NixOS / nix

Nix, the purely functional package manager
https://nixos.org/
GNU Lesser General Public License v2.1
12.52k stars 1.5k forks source link

Custom allocator for Exprs #8968

Open roberth opened 1 year ago

roberth commented 1 year ago

Is your feature request related to a problem? Please describe.

For docstring support we need to access the parent of an Expr. (workarounds not feasible - @hsjobeki and I have tried) We expect the memory overhead of an extra Expr field to be on the order of 5%, so this loss would be prevented. (measurement tbd) Furthermore memory allocation overhead can be bypassed (both cpu, sync and memory)

Describe the solution you'd like

By allocating Exprs together in an area of memory, we can instead determine the root virtually for free, and find the parent by doing an O(log n) binary search.

This also speeds up parsing, because we can use an allocator that performs no synchronization. We can also take advantage of the fact that individual Exprs aren't freed, so we don't need to track object sizes, reducing memory overhead.

I couldn't find an off the shelf allocator. Possible data model:

constexpr size_t region_size;
pool<Allocator> allocators;

struct Region {
  void * start;
  void * end;
}

struct Allocator {
  void * currentRegionStart;
  void * cursor;
}

map<Region, Expr *> roots;

When starting to parse, request an allocator and use it for all Expr allocations in the parser. These are single threaded, so Allocator access will be efficient. When the next cursor position doesn't fit in the allocator's region anymore, or when parsing is done, add the used region to the roots map.

To find the root of an Expr, use its pointer to find it in the roots map. To find a parent, also perform a binary search using pos info.

Describe alternatives you've considered

Go through pos and the parse cache. This would not support

This has its own complexity and does not speed up Expr allocation, and does not reduce allocator memory overhead to a bare minimum.

Additional context

Priorities

Add :+1: to issues you find important.

inclyc commented 1 year ago

For docstring support we need to access the parent of an Expr.

I've maintained some code for traversing nix::Expr nodes, and construct parent information in a map, using a recursive visitor.

There is also a file describing the child nodes for each nix::Expr.

This class RecursiveASTVisitor is a generated CRTP class that consumes a nix AST, and call visitExprXXX for each nix node, which allow us to do static analysis on nix ASTs.

By allocating Exprs together in an area of memory, we can instead determine the root virtually for free, and find the parent by doing an O(log n) binary search.

I think it is good to allocating nix::Exprs in an area of memory, but how can you determine this size of the region? It cannot be resized & moved since the pointer will change if you do something like std::vector.

find the parent by doing an O(log n) binary search.
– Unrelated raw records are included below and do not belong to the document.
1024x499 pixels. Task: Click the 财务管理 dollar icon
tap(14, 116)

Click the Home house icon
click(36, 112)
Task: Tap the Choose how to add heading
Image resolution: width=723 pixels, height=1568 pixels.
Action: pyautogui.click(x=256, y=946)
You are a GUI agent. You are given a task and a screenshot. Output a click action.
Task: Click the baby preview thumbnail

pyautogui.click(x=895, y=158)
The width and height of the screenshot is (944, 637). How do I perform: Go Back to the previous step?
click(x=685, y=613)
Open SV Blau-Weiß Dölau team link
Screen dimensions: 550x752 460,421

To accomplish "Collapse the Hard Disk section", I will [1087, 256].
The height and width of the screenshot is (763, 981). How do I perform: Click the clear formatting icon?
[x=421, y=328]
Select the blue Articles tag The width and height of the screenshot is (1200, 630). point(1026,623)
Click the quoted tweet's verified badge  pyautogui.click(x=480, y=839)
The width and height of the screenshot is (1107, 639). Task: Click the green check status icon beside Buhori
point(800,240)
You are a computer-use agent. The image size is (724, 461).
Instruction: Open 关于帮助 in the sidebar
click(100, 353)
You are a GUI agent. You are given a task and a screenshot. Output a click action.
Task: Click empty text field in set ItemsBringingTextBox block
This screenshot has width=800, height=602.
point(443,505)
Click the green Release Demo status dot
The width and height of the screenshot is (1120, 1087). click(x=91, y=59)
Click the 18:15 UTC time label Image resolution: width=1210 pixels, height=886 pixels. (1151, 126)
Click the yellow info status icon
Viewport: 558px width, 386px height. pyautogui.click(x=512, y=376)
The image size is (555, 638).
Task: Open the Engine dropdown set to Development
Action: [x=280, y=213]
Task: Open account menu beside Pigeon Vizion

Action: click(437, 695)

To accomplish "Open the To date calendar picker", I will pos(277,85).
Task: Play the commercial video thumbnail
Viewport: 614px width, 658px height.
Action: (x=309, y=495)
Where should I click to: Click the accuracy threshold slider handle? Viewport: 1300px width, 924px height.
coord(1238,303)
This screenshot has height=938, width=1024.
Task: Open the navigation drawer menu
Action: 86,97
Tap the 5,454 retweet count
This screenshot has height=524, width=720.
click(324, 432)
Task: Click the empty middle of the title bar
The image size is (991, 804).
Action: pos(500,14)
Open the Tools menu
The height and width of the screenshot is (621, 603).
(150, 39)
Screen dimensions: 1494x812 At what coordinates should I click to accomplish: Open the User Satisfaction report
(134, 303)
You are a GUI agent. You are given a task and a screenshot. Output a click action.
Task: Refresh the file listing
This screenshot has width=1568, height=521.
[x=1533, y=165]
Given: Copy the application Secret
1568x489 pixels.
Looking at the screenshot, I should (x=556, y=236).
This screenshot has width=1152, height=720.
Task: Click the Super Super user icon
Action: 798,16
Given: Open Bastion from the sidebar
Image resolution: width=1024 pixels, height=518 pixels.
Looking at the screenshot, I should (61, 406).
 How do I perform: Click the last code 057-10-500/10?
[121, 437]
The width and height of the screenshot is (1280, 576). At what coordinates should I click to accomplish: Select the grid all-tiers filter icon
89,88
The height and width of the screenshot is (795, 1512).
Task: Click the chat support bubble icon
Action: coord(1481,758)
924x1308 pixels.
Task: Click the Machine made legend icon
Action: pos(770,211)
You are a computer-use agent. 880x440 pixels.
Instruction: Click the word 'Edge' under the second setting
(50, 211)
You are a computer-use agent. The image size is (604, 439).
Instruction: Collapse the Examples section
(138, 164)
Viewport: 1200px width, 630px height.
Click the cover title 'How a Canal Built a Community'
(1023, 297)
You don't need to do binary search, just traverse the nix AST, and record an std::map between child & parent nodes, as mentioned above.

roberth commented 1 year ago

how can you determine this size of the region?

I'd thought to use a sequence of fairly big regions, but I didn't incorporate that in the example data model. By allowing a sequence of regions to be used for a single file, you don't have to know the size in advance.

It cannot be resized

A more clever solution could "shrink" a region when parsing is done. This complicates finding the root a bit, because you can't just round down the pointer to get an identifier for the region. Does C++ have a std::map like type for assigning values to ranges of keys instead of individual keys?

You don't need to do binary search [...] std::map between child & parent nodes

I was trying to trade time for space. We wouldn't need to find the parent or root often, so by avoiding an std::map, we'd save memory. However, as long as this map isn't allocated eagerly, it seems like a good alternative.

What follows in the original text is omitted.